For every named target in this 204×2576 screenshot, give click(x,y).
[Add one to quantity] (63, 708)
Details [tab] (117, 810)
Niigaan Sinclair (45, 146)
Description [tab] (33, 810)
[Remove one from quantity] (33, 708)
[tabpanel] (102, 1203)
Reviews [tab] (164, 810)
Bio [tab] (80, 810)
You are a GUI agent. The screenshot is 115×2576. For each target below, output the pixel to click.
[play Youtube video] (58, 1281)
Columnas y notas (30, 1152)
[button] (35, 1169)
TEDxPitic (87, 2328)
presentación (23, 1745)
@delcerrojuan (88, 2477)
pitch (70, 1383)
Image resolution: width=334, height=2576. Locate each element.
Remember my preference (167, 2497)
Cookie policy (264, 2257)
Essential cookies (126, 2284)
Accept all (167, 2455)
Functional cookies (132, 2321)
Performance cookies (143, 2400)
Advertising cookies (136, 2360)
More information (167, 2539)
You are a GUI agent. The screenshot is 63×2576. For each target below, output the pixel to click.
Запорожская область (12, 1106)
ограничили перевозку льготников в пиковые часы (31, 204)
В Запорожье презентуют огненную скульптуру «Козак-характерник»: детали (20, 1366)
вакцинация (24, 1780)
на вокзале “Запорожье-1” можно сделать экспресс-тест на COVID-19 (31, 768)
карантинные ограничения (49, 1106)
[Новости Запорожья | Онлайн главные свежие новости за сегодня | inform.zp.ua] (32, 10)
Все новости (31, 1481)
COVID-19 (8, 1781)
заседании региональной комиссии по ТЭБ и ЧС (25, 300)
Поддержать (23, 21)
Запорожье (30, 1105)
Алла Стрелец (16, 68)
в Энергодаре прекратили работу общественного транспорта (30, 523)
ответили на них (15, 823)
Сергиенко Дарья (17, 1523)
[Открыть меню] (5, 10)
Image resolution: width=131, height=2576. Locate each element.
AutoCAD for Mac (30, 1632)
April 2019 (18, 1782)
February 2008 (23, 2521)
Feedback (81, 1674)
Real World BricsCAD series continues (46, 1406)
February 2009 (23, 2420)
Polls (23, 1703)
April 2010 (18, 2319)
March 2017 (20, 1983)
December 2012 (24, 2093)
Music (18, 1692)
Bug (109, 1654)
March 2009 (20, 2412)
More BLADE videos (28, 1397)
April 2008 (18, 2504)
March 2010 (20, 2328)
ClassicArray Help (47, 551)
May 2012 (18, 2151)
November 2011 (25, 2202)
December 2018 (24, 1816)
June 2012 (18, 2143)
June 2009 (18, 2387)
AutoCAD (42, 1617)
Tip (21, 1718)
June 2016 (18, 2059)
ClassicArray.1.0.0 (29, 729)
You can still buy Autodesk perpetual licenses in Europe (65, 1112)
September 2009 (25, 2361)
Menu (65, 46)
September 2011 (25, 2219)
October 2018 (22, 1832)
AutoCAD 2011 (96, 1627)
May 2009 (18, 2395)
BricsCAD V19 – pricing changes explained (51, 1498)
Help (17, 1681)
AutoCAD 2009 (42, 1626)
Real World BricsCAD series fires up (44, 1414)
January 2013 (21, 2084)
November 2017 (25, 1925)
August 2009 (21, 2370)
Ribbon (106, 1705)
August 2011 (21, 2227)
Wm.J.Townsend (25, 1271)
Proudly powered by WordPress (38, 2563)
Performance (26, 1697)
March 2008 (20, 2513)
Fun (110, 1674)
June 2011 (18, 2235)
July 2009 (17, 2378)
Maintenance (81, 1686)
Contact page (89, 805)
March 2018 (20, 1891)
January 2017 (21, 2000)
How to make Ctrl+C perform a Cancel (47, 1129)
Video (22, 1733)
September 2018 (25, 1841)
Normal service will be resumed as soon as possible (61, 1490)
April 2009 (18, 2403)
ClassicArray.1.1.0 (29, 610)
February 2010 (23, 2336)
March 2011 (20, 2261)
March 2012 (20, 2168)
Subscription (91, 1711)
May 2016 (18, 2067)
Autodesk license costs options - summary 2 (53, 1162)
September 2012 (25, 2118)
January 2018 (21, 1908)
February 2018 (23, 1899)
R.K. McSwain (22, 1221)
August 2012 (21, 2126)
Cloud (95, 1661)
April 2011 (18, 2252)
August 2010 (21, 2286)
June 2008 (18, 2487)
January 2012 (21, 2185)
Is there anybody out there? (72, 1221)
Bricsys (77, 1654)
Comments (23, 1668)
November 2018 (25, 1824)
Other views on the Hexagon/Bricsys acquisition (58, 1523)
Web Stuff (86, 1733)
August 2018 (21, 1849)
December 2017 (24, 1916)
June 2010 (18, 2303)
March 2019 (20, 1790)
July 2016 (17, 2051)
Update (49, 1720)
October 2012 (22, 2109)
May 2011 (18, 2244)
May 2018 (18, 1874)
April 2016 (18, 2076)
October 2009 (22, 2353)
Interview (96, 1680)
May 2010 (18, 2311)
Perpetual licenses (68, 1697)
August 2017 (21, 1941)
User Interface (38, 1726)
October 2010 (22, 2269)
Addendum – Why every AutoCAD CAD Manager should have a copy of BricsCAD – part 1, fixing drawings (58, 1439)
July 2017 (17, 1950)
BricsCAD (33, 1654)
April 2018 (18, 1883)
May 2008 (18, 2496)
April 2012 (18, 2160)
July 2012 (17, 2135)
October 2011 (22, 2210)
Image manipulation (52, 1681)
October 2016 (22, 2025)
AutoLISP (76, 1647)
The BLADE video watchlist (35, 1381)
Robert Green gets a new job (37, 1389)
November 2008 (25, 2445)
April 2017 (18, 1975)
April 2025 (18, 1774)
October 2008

───

## Requirement
Every entry in the listing should be retyped exactly.

## Final answer
For every named target in this 204×2576 screenshot, give click(x,y).
[Add one to quantity] (63, 708)
Details [tab] (117, 810)
Niigaan Sinclair (45, 146)
Description [tab] (33, 810)
[Remove one from quantity] (33, 708)
[tabpanel] (102, 1203)
Reviews [tab] (164, 810)
Bio [tab] (80, 810)
You are a GUI agent. The screenshot is 115×2576. For each target below, output the pixel to click.
[play Youtube video] (58, 1281)
Columnas y notas (30, 1152)
[button] (35, 1169)
TEDxPitic (87, 2328)
presentación (23, 1745)
@delcerrojuan (88, 2477)
pitch (70, 1383)
Image resolution: width=334, height=2576. Locate each element.
Remember my preference (167, 2497)
Cookie policy (264, 2257)
Essential cookies (126, 2284)
Accept all (167, 2455)
Functional cookies (132, 2321)
Performance cookies (143, 2400)
Advertising cookies (136, 2360)
More information (167, 2539)
You are a GUI agent. The screenshot is 63×2576. For each target below, output the pixel to click.
Запорожская область (12, 1106)
ограничили перевозку льготников в пиковые часы (31, 204)
В Запорожье презентуют огненную скульптуру «Козак-характерник»: детали (20, 1366)
вакцинация (24, 1780)
на вокзале “Запорожье-1” можно сделать экспресс-тест на COVID-19 (31, 768)
карантинные ограничения (49, 1106)
[Новости Запорожья | Онлайн главные свежие новости за сегодня | inform.zp.ua] (32, 10)
Все новости (31, 1481)
COVID-19 (8, 1781)
заседании региональной комиссии по ТЭБ и ЧС (25, 300)
Поддержать (23, 21)
Запорожье (30, 1105)
Алла Стрелец (16, 68)
в Энергодаре прекратили работу общественного транспорта (30, 523)
ответили на них (15, 823)
Сергиенко Дарья (17, 1523)
[Открыть меню] (5, 10)
Image resolution: width=131, height=2576. Locate each element.
AutoCAD for Mac (30, 1632)
April 2019 (18, 1782)
February 2008 (23, 2521)
Feedback (81, 1674)
Real World BricsCAD series continues (46, 1406)
February 2009 (23, 2420)
Polls (23, 1703)
April 2010 (18, 2319)
March 2017 (20, 1983)
December 2012 (24, 2093)
Music (18, 1692)
Bug (109, 1654)
March 2009 (20, 2412)
More BLADE videos (28, 1397)
April 2008 (18, 2504)
March 2010 (20, 2328)
ClassicArray Help (47, 551)
May 2012 (18, 2151)
November 2011 (25, 2202)
December 2018 (24, 1816)
June 2012 (18, 2143)
June 2009 (18, 2387)
AutoCAD (42, 1617)
Tip (21, 1718)
June 2016 (18, 2059)
ClassicArray.1.0.0 (29, 729)
You can still buy Autodesk perpetual licenses in Europe (65, 1112)
September 2009 (25, 2361)
Menu (65, 46)
September 2011 (25, 2219)
October 2018 (22, 1832)
AutoCAD 2011 (96, 1627)
May 2009 (18, 2395)
BricsCAD V19 – pricing changes explained (51, 1498)
Help (17, 1681)
AutoCAD 2009 (42, 1626)
Real World BricsCAD series fires up (44, 1414)
January 2013 (21, 2084)
November 2017 (25, 1925)
August 2009 (21, 2370)
Ribbon (106, 1705)
August 2011 (21, 2227)
Wm.J.Townsend (25, 1271)
Proudly powered by WordPress (38, 2563)
Performance (26, 1697)
March 2008 (20, 2513)
Fun (110, 1674)
June 2011 (18, 2235)
July 2009 (17, 2378)
Maintenance (81, 1686)
Contact page (89, 805)
March 2018 (20, 1891)
January 2017 (21, 2000)
How to make Ctrl+C perform a Cancel (47, 1129)
Video (22, 1733)
September 2018 (25, 1841)
Normal service will be resumed as soon as possible (61, 1490)
April 2009 (18, 2403)
ClassicArray.1.1.0 (29, 610)
February 2010 (23, 2336)
March 2011 (20, 2261)
March 2012 (20, 2168)
Subscription (91, 1711)
May 2016 (18, 2067)
Autodesk license costs options - summary 2 (53, 1162)
September 2012 (25, 2118)
January 2018 (21, 1908)
February 2018 (23, 1899)
R.K. McSwain (22, 1221)
August 2012 (21, 2126)
Cloud (95, 1661)
April 2011 (18, 2252)
August 2010 (21, 2286)
June 2008 (18, 2487)
January 2012 (21, 2185)
Is there anybody out there? (72, 1221)
Bricsys (77, 1654)
Comments (23, 1668)
November 2018 (25, 1824)
Other views on the Hexagon/Bricsys acquisition (58, 1523)
Web Stuff (86, 1733)
August 2018 (21, 1849)
December 2017 (24, 1916)
June 2010 (18, 2303)
March 2019 (20, 1790)
July 2016 (17, 2051)
Update (49, 1720)
October 2012 (22, 2109)
May 2011 (18, 2244)
May 2018 (18, 1874)
April 2016 (18, 2076)
October 2009 (22, 2353)
Interview (96, 1680)
May 2010 (18, 2311)
Perpetual licenses (68, 1697)
August 2017 (21, 1941)
User Interface (38, 1726)
October 2010 (22, 2269)
Addendum – Why every AutoCAD CAD Manager should have a copy of BricsCAD – part 1, fixing drawings (58, 1439)
July 2017 (17, 1950)
BricsCAD (33, 1654)
April 2018 (18, 1883)
May 2008 (18, 2496)
April 2012 (18, 2160)
July 2012 (17, 2135)
October 2011 (22, 2210)
Image manipulation (52, 1681)
October 2016 (22, 2025)
AutoLISP (76, 1647)
The BLADE video watchlist (35, 1381)
Robert Green gets a new job (37, 1389)
November 2008 (25, 2445)
April 2017 (18, 1975)
April 2025 (18, 1774)
October 2008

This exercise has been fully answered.